**Task description**
Can you copy out every line of the items below word for word, leaving the pictures out of your answer?

start Supplied records

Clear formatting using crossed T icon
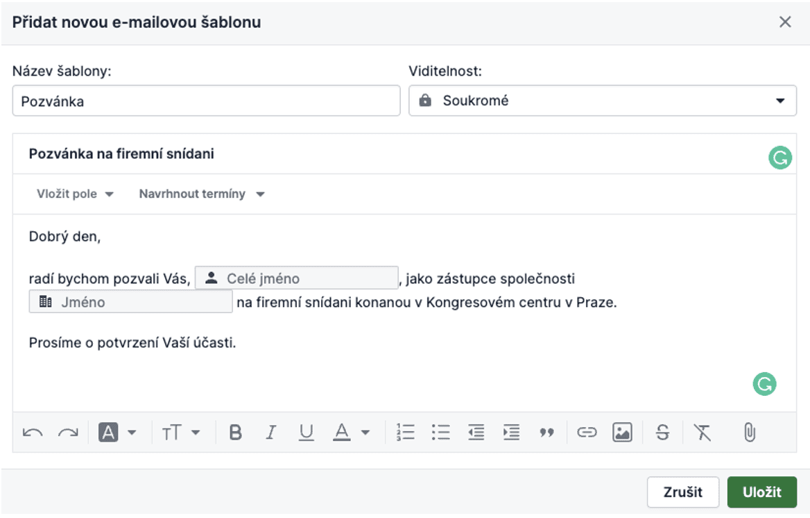Image resolution: width=810 pixels, height=518 pixels. [703, 433]
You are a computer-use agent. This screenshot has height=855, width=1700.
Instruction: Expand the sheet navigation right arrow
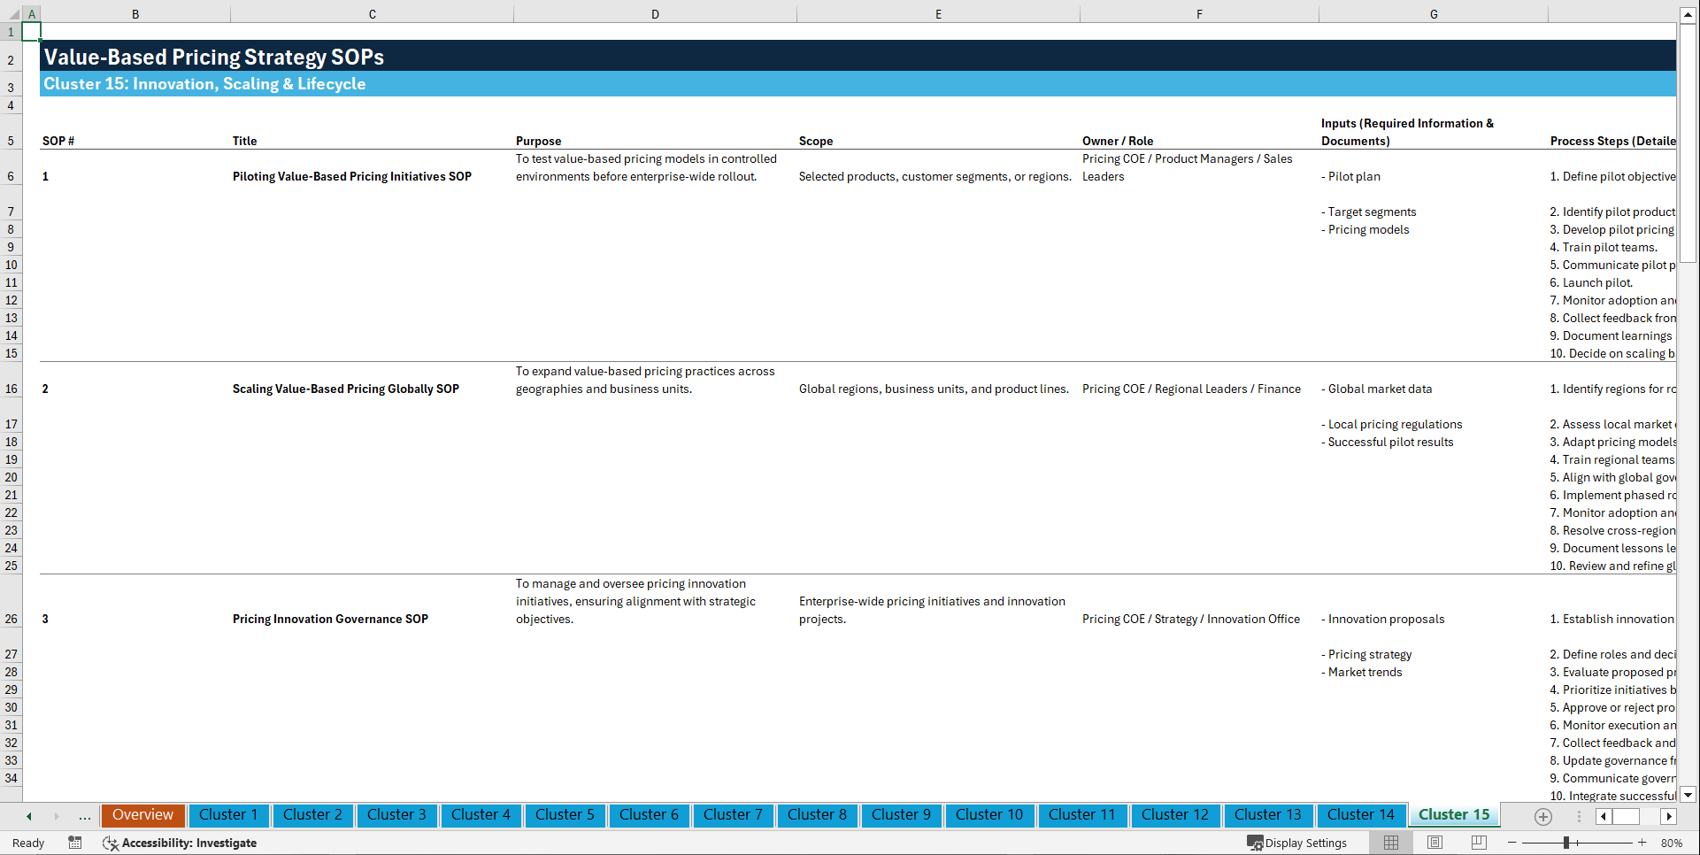(x=1669, y=816)
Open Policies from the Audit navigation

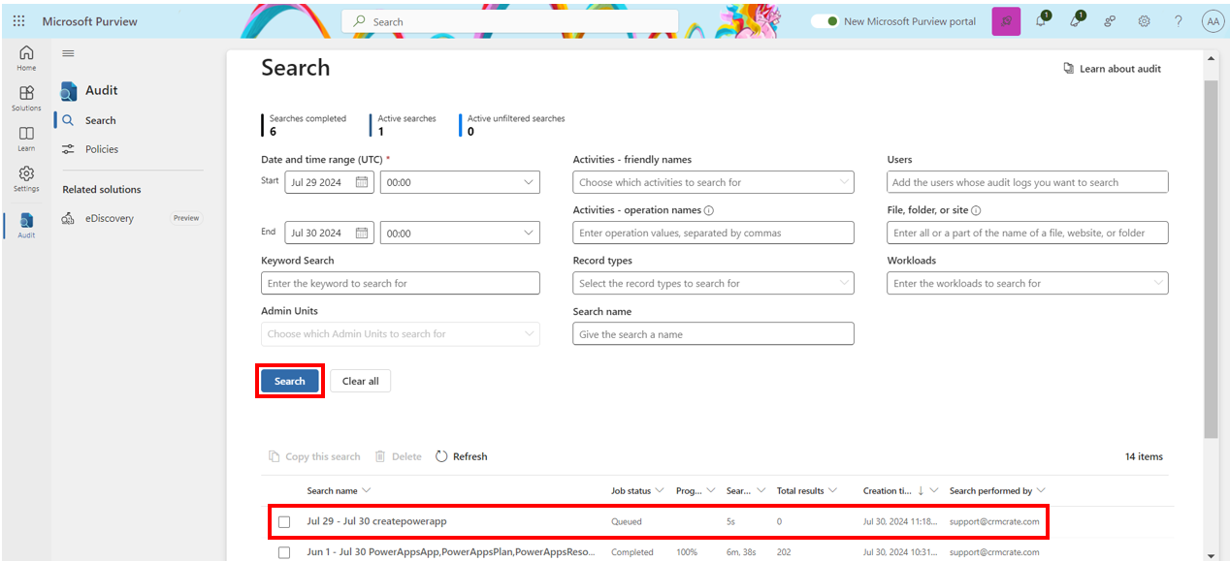coord(98,148)

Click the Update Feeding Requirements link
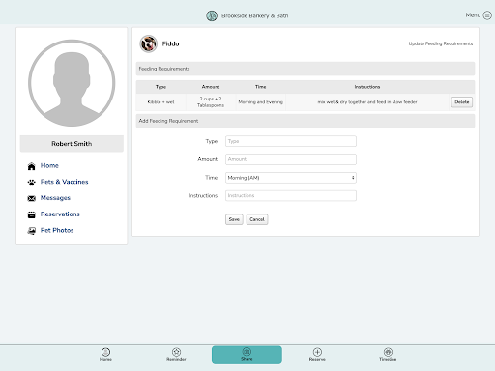point(441,43)
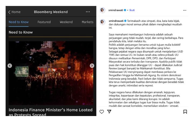
Task: Like the post with heart icon
Action: 102,112
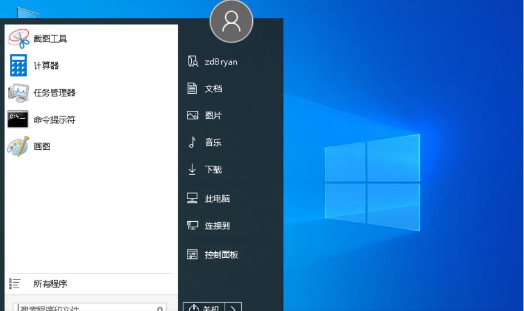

end Supplied records

**Expected output**
Clear formatting using crossed T icon
Image resolution: width=810 pixels, height=518 pixels. [703, 433]
You are a computer-use agent. This screenshot has height=855, width=1700.
Instruction: Expand the sheet navigation right arrow
(x=1669, y=816)
Open Policies from the Audit navigation

coord(98,148)

Click the Update Feeding Requirements link
point(441,43)
Task: Like the post with heart icon
Action: 102,112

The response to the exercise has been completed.